Indoor Herb Gardens

Basil (Photo from


by Laurel Aiello | Fort Collins Nursery


Summer is still six months away, and if you’re itching to get back out in the garden, you aren’t alone. Many of us battle the winter blues this time of year, wishing we could spend hours outside with the sun on our backs and our hands in the dirt. But in the winter, we can still savor the bounty of our fall harvest by enjoying canned jams, salsas, and fermented foods and by roasting root vegetables stored in the pantry. We can still tend to—and cook with—the fresh herbs growing on the kitchen counter. 

Hazelwood (Photo from


Growing herbs indoors is a great way to satisfy our gardening desires in the wintertime, and it’s very easy to do. First, determine the right spot for your culinary herb garden, whether on a sunny windowsill or a bar top with grow lights. Herbs need as much light as they can get indoors to thrive (in the summer, they require at least six hours of direct sunlight per day outside), so place them near a south-facing window and/or set them under a full-spectrum grow light that runs for 10-14 hours per day. 

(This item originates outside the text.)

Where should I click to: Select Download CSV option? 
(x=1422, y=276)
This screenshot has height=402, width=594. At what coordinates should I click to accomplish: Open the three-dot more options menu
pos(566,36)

Then it’s time to choose your herbs and the pots they’ll live in. Long narrow planters are great for windowsill herb gardens as long as they drain into a tray, and regular pots with drainage holes can also be used. When picking out the herbs, choose ones you’ll use because they will continue to push out new growth the more they are cut back (this also prevents them from “bolting” or going to seed). Common herbs for indoor gardens include basil, thyme, oregano, sage, rosemary, cilantro, and parsley. 

Plant herb starts in their pots using regular potting soil, then water them thoroughly until you see water seeping into the tray. Herbs prefer to stay semi-moist, so check their moisture level daily and only allow the first inch of soil to dry out in between waterings. When it’s time to harvest, trim them with your pruners and use them fresh or hang them to dry for later use.


If drying your herbs, remove the leaves from their stems and lay them out on an herb drying screen or tightly tie the stems together at the base and hang them in a bundle upside down. The herbs will dry out in about a week and can be added to your spice rack for cooking. Fresh herbs should be used immediately, so they don’t wilt, though cilantro, parsley, and basil can usually be kept in the refrigerator for a few days with their stems in a cup of water.

No matter how you do it, cooking with homegrown herbs in the winter is fun and rewarding. Just think of all the recipes you can make without having to choose from the limited herb supply at the grocery store—basil pesto, rosemary breakfast potatoes, meats rubbed with sage, thyme, and oregano—all from the comfort of your kitchen.